Confidence gap? Millennial men more likely to pursue leadership.

Millennial men were somewhat more likely to say they would like to secure the ‘top job' within their organisation than women (59% vs. 47%).

Women were also less likely to rank their leadership skills at graduation as strong; 27% of men vs. 21% of women rated this skill as strong.

However, when asked what they would emphasise as leaders women were more likely to say employee growth and development (34% compared to 30%), an area that many millennials felt was lacking within their current organisations.

Organisations and colleges must do more to nurture emerging leaders.

While overall millennials did not feel their organisations make full use of their skills (only 28% say their organisation makes full use of their skills), this figure falls significantly among millennials in developed markets to just 23%.

When asked to estimate the contributions that skills gained in higher education made to achievement of their organisation's goals, millennials' average figure is 37%.

The changing characteristics of leadership.

Today's millennials place less value on visible (19%), well-networked (17%), and technically-skilled (17%) leaders.
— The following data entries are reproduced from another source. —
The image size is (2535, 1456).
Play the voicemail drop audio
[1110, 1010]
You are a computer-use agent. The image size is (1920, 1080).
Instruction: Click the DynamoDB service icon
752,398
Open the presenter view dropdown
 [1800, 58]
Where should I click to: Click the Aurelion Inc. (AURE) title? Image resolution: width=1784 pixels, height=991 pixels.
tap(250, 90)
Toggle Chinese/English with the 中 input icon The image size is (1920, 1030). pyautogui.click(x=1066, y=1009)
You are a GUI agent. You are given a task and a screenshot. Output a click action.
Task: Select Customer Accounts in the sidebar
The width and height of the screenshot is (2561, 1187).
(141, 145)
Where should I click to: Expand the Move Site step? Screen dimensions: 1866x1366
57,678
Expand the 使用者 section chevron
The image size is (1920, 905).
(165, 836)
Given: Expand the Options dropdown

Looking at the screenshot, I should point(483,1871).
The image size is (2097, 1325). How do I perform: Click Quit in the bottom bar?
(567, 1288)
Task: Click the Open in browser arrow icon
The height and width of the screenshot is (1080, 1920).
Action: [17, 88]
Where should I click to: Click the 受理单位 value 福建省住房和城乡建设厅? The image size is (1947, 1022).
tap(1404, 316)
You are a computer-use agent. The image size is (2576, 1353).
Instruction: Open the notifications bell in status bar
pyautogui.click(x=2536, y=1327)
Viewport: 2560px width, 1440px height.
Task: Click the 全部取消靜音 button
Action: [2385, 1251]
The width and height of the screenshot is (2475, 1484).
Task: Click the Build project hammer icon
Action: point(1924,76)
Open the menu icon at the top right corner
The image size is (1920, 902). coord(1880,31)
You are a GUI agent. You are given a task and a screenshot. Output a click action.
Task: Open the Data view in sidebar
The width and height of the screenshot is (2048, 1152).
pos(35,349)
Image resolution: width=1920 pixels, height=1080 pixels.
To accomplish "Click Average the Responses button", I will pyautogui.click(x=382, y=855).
Instead, they define true leaders as strategic thinkers (39%), inspirational (37%), personable (34%) and visionary (31%).

“Millennials want more from business than might have been the case 50, 20, or even 10 years ago,” says Salzberg.

“They are sending a very strong signal to the world's leaders that when doing business, they should do so with purpose. The pursuit of this different and better way of operating in the 21st century begins by redefining leadership," he says.